Kherson : les «experts» n’ont pas eu leur Stalingrad pour délirer
Une contribution d’Ali Akika – Quelques rappels utiles pour comprendre les développements militaires à Kherson. Cette ville a été prise par l’armée russe tout au début de la guerre, en mars 2022. Quelques centaines d’habitants se sont rassemblés alors pour protester contre la prise de leur ville. Le 11 novembre 2022, les troupes russes se sont retirées et quelques centaines d’habitants se sont rassemblés sur la principale place de la ville pour accueillir l’armée ukrainienne. En mars 2022, comme en novembre 2022, il n’y a pas eu de bataille dans la ville. Les historiens relèveront la singularité de cette situation, en interrogeant l’histoire et même l’anthropologie de l’immense Russie. A l’occasion de la reprise de Kherson, deux déclarations ont retenu mon attention. Celle du président ukrainien qui, après avoir salué «la victoire historique», signa un communiqué interdisant l’entrée de la presse internationale dans la ville.
Il y a eu aussi la déclaration du chef d’état-major de l’armée américaine. Au regard de son statut, il est en possession de renseignements de première main qui lui fournissent des matériaux pour analyser la situation militaire. Il met à la connaissance de l’opinion les pertes effarantes des deux armées, 100 000 hommes chacune. Ça change des chiffres goulument annoncés par cette race typique d’experts du dimanche qui faisaient l’impasse sur les pertes ukrainiennes pour faire croire à la «déroute» des Russes. Avant de passer au développement de la situation d’après le 11 novembre, un rappel de la notion de retraite utilisée à tort et à travers par l’habituelle manipulation qui fait le lit de 98% des médias occidentaux.
L’histoire militaire est jalonnée de prise de villes après de féroces batailles ou bien déclarée ville ouverte pour préserver la ville et ses habitants.
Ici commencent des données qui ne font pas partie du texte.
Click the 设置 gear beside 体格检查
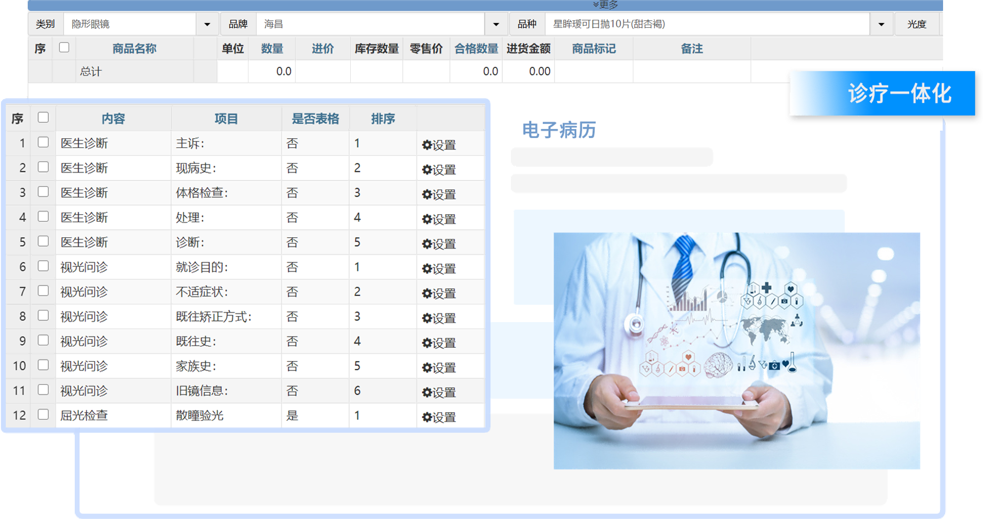Viewport: 983px width, 519px height. point(439,194)
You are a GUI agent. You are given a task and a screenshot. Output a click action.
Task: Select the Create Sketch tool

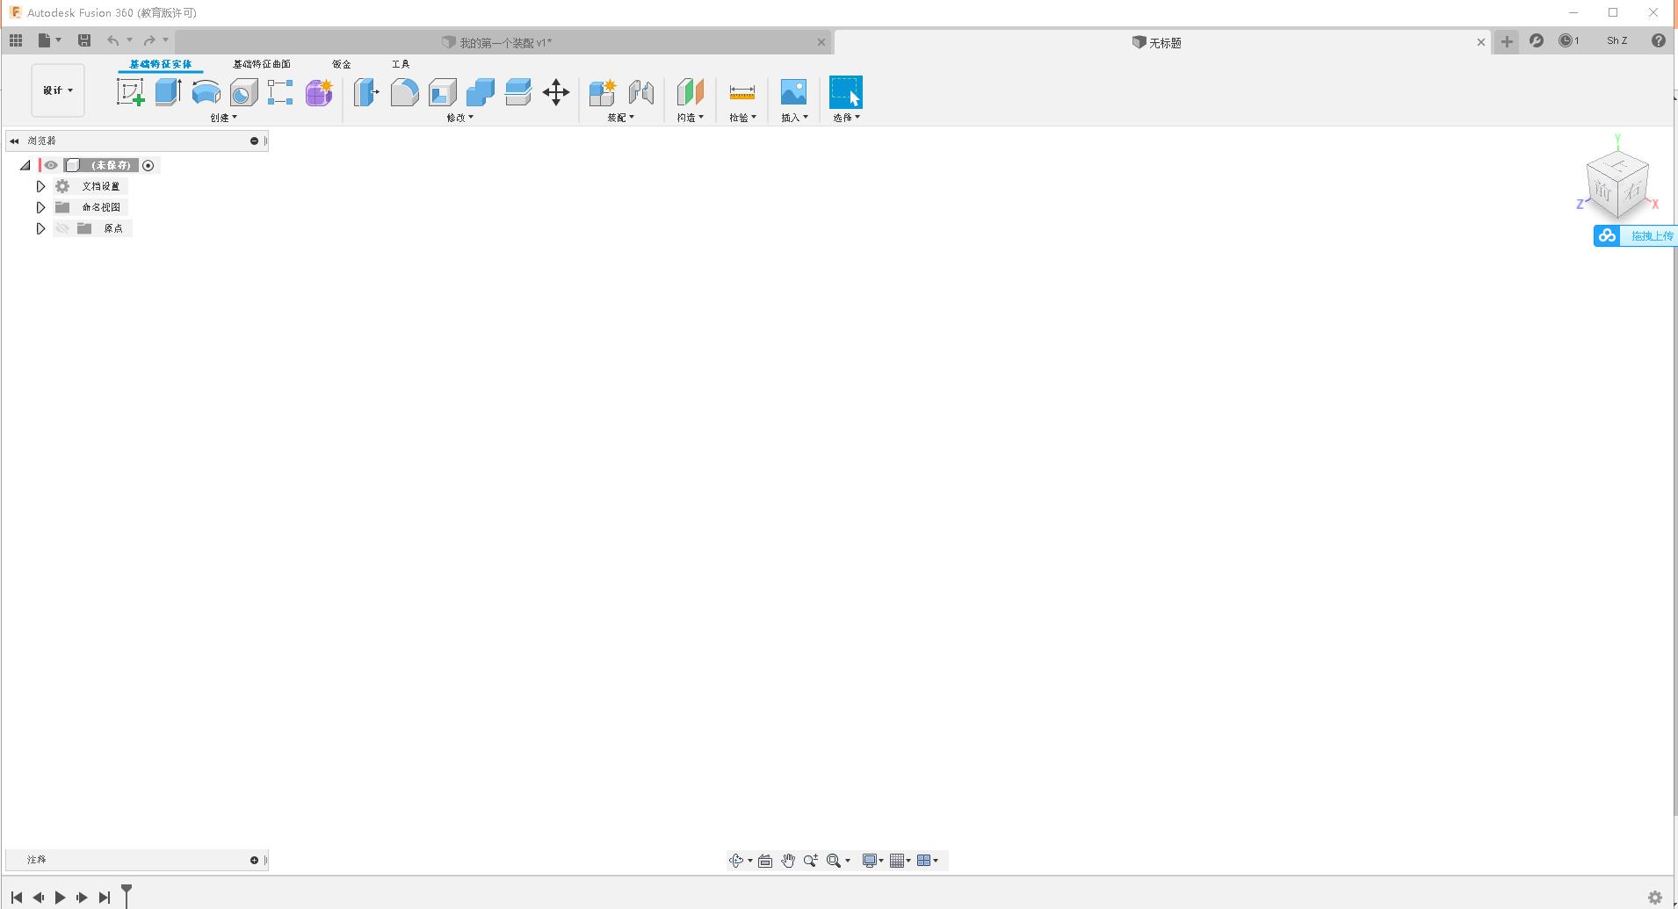pyautogui.click(x=130, y=92)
C’est pourquoi dans le vocabulaire de la guerre, on a besoin d’accompagner le mot retraite d’un qualificatif. Soit de retraite tactique pour signifier qu’abandonner un lieu qui n’a pas un intérêt militaire et opérationnel est préférable à sa défense car coûteux en vie de soldats. L’inverse, une retraite sous le feu de l’ennemi signifie que le lieu a une certaine importance que l’on ne peut défendre et que l’ennemi est prêt de payer cher parce que le lieu où la place a une double importance militaire et politique. Dans le cas de Kherson, il s’agit donc de cerner la valeur tactique de Kherson et évaluer les conséquences militaires et politiques d’une perte ou de conquête d’un lieu. Pour les Ukrainiens, c’est simple, le moindre mètre carré de territoire récupéré est un symbole que l’on cherche à exploiter politiquement. Un symbole qui va être gonflé par une propagande obèse et répercuté par la machine de la petite armée des supplétifs de la désinformation…
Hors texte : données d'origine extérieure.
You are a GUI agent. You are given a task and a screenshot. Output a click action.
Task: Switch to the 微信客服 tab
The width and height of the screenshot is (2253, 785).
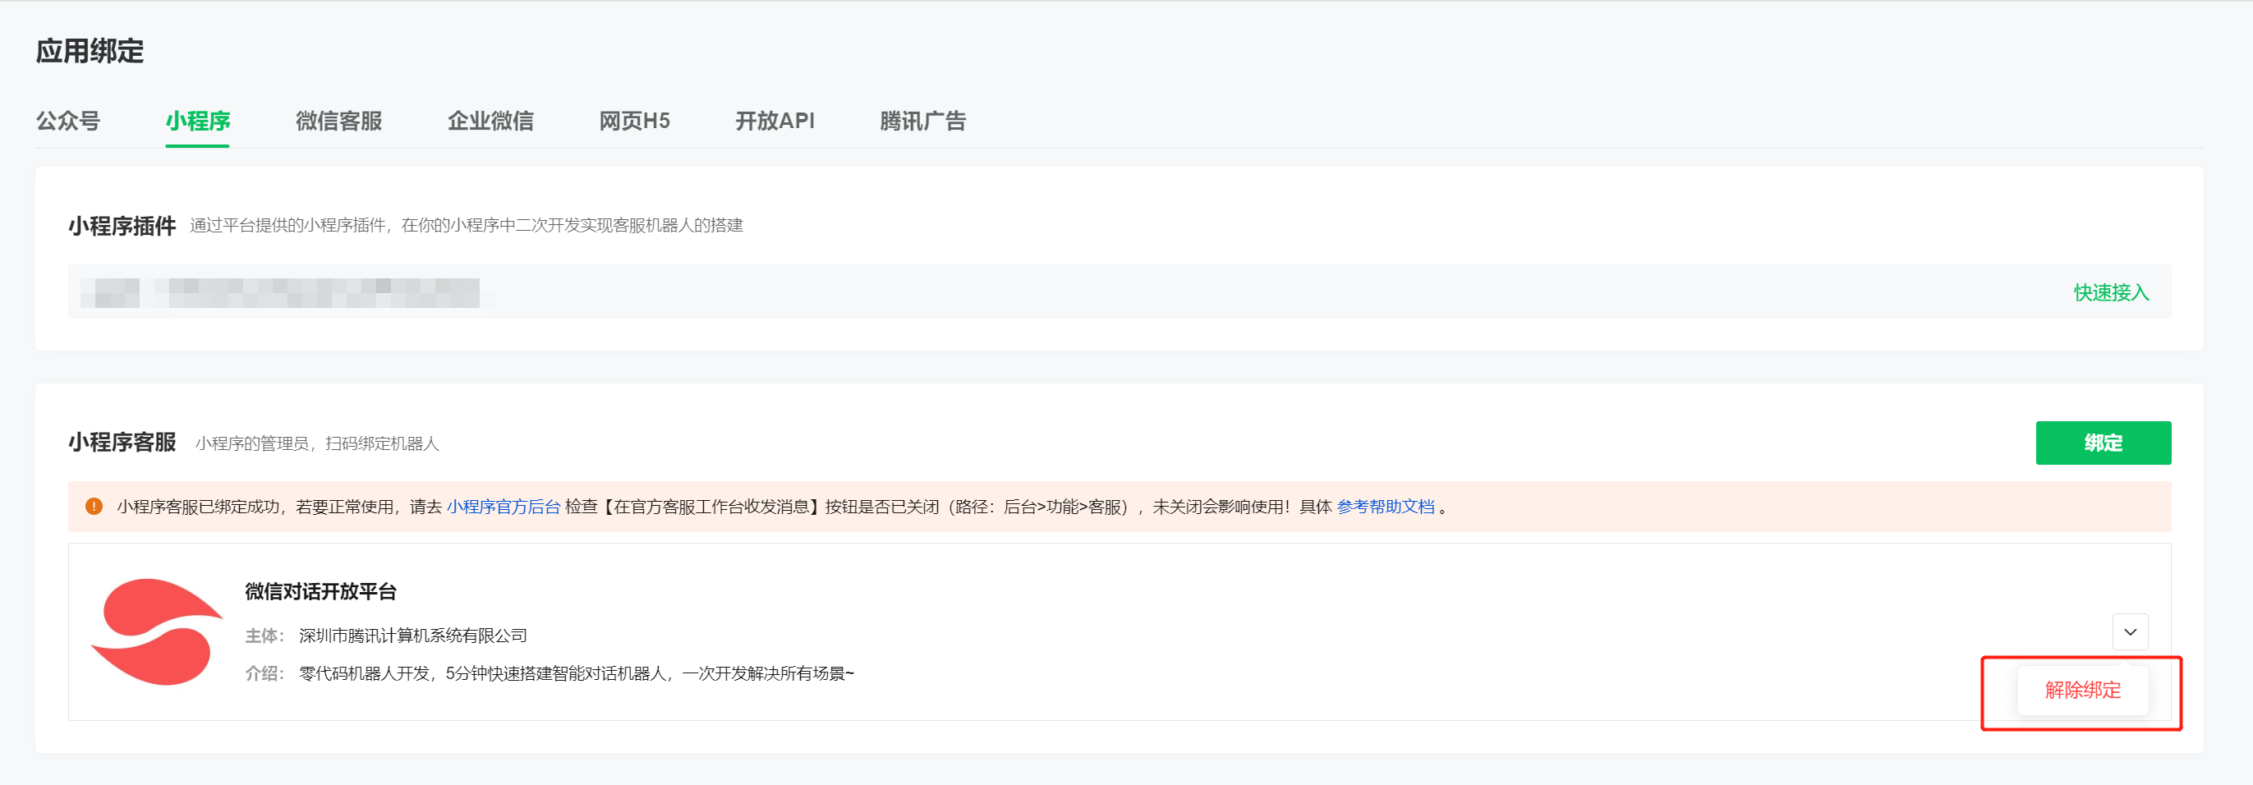coord(338,122)
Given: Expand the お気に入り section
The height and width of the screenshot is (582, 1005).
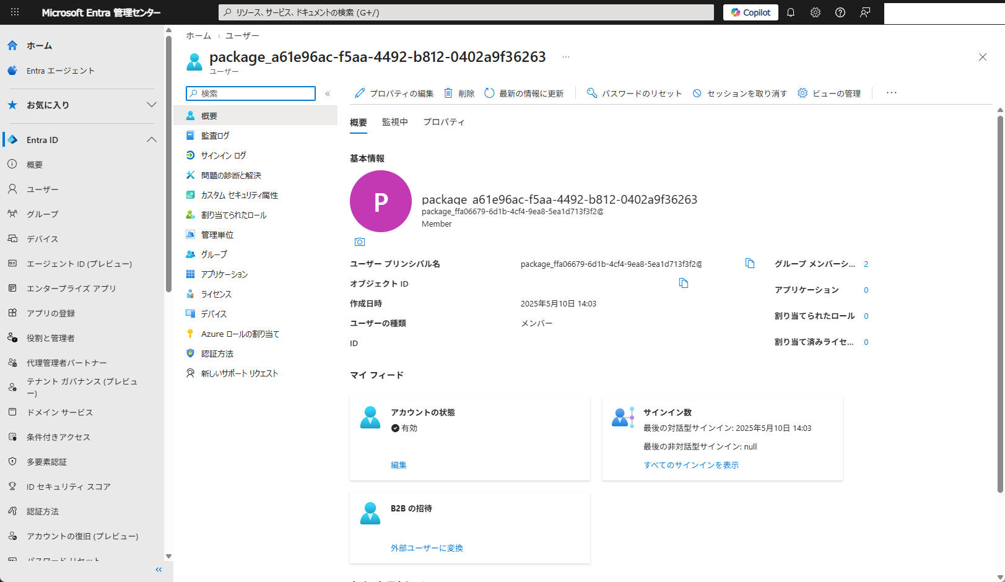Looking at the screenshot, I should pyautogui.click(x=152, y=105).
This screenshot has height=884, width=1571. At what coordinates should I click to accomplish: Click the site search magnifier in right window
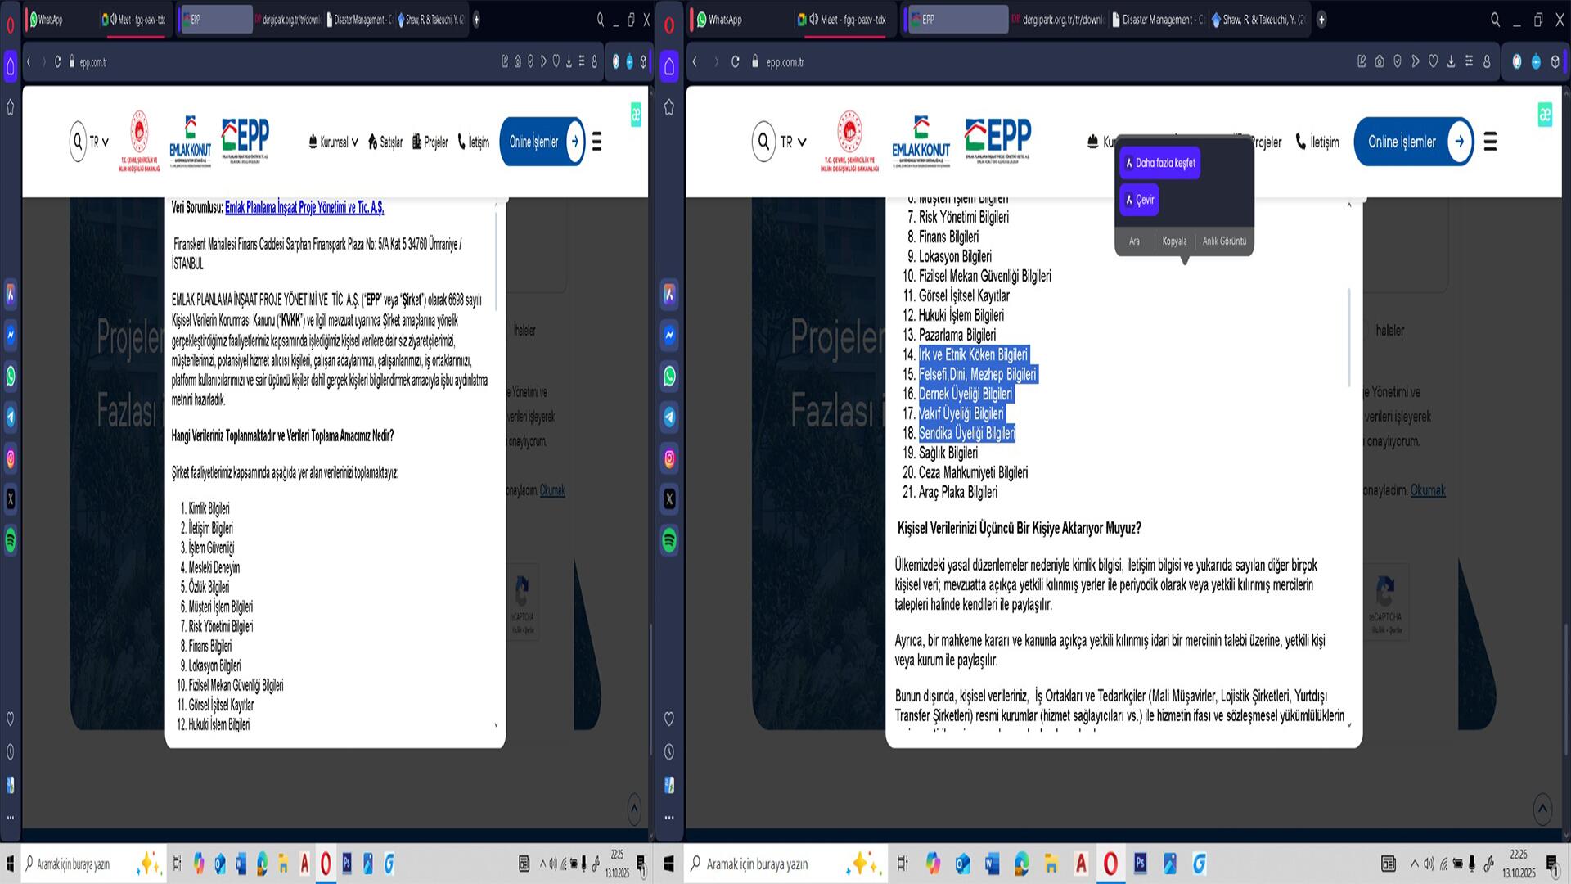(x=763, y=142)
Pour les Russes, sur le plan politique et du symbole, c’est dur à avaler sur le moment mais, sur le long terme, cet échec sera une simple péripétie dans la longue guerre qui s’annonce et qui réservera beaucoup de surprises. Car cet échec a d’ores et déjà été analysé par le nouveau chef de l’armée russe, Sorovikine. A l’évidence, cet échec relève d’un certain nombre d’erreurs de la conduite de la guerre politiquement et militairement. Arrêtons-nous sur le déroulement de la campagne militaire qui a mené à la chute de la ville…
Pour les Ukrainiens, Kherson est vitale politiquement et militairement. Elle est le point d’appui pour ouvrir la route de la mer Noire qui la relie au monde pour son commerce mais aussi pour sa flotte maritime qui assure sa sécurité nationale. Ils ont donc lancé une offensive, fin août, qui s’est soldée par la conquête de quelques villages frontaliers mais aussi pour une hécatombe en pertes d’hommes. Ils se sont installés dans quelques villages à la frontière de cette province et ont harcelé l’ennemi et ont mis à mal la logistique russe en bombardant les ponts sur le fleuve Dniepr, large de plusieurs centaines de mètres…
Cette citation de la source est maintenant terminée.